(Saved entries)
——————————

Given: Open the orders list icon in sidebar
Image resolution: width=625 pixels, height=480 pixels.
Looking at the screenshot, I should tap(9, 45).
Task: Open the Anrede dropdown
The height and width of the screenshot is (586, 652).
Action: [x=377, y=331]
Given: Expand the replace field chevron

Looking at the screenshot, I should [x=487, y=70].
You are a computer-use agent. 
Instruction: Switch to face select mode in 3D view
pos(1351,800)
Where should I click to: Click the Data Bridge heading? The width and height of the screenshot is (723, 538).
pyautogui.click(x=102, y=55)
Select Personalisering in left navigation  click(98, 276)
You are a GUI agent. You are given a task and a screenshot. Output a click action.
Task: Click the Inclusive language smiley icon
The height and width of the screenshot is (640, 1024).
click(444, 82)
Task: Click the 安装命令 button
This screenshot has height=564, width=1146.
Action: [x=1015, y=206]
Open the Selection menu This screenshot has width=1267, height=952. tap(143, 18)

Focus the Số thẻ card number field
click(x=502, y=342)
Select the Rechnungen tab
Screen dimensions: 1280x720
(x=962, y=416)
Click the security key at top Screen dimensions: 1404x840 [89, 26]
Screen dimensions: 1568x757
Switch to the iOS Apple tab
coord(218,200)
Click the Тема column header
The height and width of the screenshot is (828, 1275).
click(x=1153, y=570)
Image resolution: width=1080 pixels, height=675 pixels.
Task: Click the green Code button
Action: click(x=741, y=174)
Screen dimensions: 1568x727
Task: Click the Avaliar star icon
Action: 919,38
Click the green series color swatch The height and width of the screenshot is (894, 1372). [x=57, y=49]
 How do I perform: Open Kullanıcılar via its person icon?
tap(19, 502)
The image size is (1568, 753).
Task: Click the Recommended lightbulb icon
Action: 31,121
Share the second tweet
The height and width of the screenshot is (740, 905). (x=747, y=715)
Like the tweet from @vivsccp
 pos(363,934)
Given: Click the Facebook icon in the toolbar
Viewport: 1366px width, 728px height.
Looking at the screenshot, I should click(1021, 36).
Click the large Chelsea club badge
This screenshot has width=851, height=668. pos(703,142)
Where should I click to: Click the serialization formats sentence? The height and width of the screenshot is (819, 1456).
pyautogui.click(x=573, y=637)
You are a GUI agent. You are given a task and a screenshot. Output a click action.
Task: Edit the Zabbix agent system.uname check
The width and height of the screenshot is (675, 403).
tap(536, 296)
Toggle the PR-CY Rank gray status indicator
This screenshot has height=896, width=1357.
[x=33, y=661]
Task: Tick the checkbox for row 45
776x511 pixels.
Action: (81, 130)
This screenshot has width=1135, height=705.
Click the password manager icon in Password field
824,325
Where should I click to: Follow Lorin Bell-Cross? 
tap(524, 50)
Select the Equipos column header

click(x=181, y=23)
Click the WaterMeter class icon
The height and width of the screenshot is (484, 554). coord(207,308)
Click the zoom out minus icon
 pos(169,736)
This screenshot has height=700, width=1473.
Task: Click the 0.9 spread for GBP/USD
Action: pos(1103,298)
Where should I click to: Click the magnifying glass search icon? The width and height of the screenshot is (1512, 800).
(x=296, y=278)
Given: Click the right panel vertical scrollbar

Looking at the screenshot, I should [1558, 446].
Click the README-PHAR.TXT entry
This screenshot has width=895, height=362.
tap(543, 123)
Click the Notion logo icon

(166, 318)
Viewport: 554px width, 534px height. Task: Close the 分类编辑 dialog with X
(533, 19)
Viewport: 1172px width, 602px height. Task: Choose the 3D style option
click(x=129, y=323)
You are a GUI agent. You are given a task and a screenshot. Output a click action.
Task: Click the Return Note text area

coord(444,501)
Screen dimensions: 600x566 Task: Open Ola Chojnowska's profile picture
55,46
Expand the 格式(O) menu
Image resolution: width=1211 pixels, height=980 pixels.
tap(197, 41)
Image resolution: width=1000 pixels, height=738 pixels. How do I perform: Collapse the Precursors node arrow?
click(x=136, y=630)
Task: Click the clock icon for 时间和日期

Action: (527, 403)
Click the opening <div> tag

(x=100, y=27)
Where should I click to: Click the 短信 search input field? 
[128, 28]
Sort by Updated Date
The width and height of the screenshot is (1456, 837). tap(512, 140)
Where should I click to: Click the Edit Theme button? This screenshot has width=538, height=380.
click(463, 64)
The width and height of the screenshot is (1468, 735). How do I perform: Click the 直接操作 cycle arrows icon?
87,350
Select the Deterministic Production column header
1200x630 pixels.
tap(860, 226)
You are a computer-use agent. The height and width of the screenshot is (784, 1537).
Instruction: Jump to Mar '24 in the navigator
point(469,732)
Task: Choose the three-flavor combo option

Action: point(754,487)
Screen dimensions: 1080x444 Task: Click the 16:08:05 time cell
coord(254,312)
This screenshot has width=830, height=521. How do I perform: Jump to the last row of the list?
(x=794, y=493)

——————————

- **Work task**
Retype the entries above. Match them exactly.

- **Output below**
Given: Open the orders list icon in sidebar
Image resolution: width=625 pixels, height=480 pixels.
Looking at the screenshot, I should tap(9, 45).
Task: Open the Anrede dropdown
The height and width of the screenshot is (586, 652).
Action: [x=377, y=331]
Given: Expand the replace field chevron

Looking at the screenshot, I should [x=487, y=70].
You are a computer-use agent. 
Instruction: Switch to face select mode in 3D view
pos(1351,800)
Where should I click to: Click the Data Bridge heading? The width and height of the screenshot is (723, 538).
pyautogui.click(x=102, y=55)
Select Personalisering in left navigation  click(98, 276)
You are a GUI agent. You are given a task and a screenshot. Output a click action.
Task: Click the Inclusive language smiley icon
The height and width of the screenshot is (640, 1024).
click(444, 82)
Task: Click the 安装命令 button
This screenshot has height=564, width=1146.
Action: [x=1015, y=206]
Open the Selection menu This screenshot has width=1267, height=952. tap(143, 18)

Focus the Số thẻ card number field
click(x=502, y=342)
Select the Rechnungen tab
Screen dimensions: 1280x720
(x=962, y=416)
Click the security key at top Screen dimensions: 1404x840 [89, 26]
Screen dimensions: 1568x757
Switch to the iOS Apple tab
coord(218,200)
Click the Тема column header
The height and width of the screenshot is (828, 1275).
click(x=1153, y=570)
Image resolution: width=1080 pixels, height=675 pixels.
Task: Click the green Code button
Action: click(x=741, y=174)
Screen dimensions: 1568x727
Task: Click the Avaliar star icon
Action: 919,38
Click the green series color swatch The height and width of the screenshot is (894, 1372). [x=57, y=49]
 How do I perform: Open Kullanıcılar via its person icon?
tap(19, 502)
The image size is (1568, 753).
Task: Click the Recommended lightbulb icon
Action: 31,121
Share the second tweet
The height and width of the screenshot is (740, 905). (x=747, y=715)
Like the tweet from @vivsccp
 pos(363,934)
Given: Click the Facebook icon in the toolbar
Viewport: 1366px width, 728px height.
Looking at the screenshot, I should click(1021, 36).
Click the large Chelsea club badge
This screenshot has width=851, height=668. pos(703,142)
Where should I click to: Click the serialization formats sentence? The height and width of the screenshot is (819, 1456).
pyautogui.click(x=573, y=637)
You are a GUI agent. You are given a task and a screenshot. Output a click action.
Task: Edit the Zabbix agent system.uname check
The width and height of the screenshot is (675, 403).
tap(536, 296)
Toggle the PR-CY Rank gray status indicator
This screenshot has height=896, width=1357.
[x=33, y=661]
Task: Tick the checkbox for row 45
776x511 pixels.
Action: (81, 130)
This screenshot has width=1135, height=705.
Click the password manager icon in Password field
824,325
Where should I click to: Follow Lorin Bell-Cross? 
tap(524, 50)
Select the Equipos column header

click(x=181, y=23)
Click the WaterMeter class icon
The height and width of the screenshot is (484, 554). coord(207,308)
Click the zoom out minus icon
 pos(169,736)
This screenshot has height=700, width=1473.
Task: Click the 0.9 spread for GBP/USD
Action: pos(1103,298)
Where should I click to: Click the magnifying glass search icon? The width and height of the screenshot is (1512, 800).
(x=296, y=278)
Given: Click the right panel vertical scrollbar

Looking at the screenshot, I should [1558, 446].
Click the README-PHAR.TXT entry
This screenshot has width=895, height=362.
tap(543, 123)
Click the Notion logo icon

(166, 318)
Viewport: 554px width, 534px height. Task: Close the 分类编辑 dialog with X
(533, 19)
Viewport: 1172px width, 602px height. Task: Choose the 3D style option
click(x=129, y=323)
You are a GUI agent. You are given a task and a screenshot. Output a click action.
Task: Click the Return Note text area

coord(444,501)
Screen dimensions: 600x566 Task: Open Ola Chojnowska's profile picture
55,46
Expand the 格式(O) menu
Image resolution: width=1211 pixels, height=980 pixels.
tap(197, 41)
Image resolution: width=1000 pixels, height=738 pixels. How do I perform: Collapse the Precursors node arrow?
click(x=136, y=630)
Task: Click the clock icon for 时间和日期

Action: (527, 403)
Click the opening <div> tag

(x=100, y=27)
Where should I click to: Click the 短信 search input field? 
[128, 28]
Sort by Updated Date
The width and height of the screenshot is (1456, 837). tap(512, 140)
Where should I click to: Click the Edit Theme button? This screenshot has width=538, height=380.
click(463, 64)
The width and height of the screenshot is (1468, 735). How do I perform: Click the 直接操作 cycle arrows icon?
87,350
Select the Deterministic Production column header
1200x630 pixels.
tap(860, 226)
You are a computer-use agent. The height and width of the screenshot is (784, 1537).
Instruction: Jump to Mar '24 in the navigator
point(469,732)
Task: Choose the three-flavor combo option

Action: point(754,487)
Screen dimensions: 1080x444 Task: Click the 16:08:05 time cell
coord(254,312)
This screenshot has width=830, height=521. How do I perform: Jump to the last row of the list?
(x=794, y=493)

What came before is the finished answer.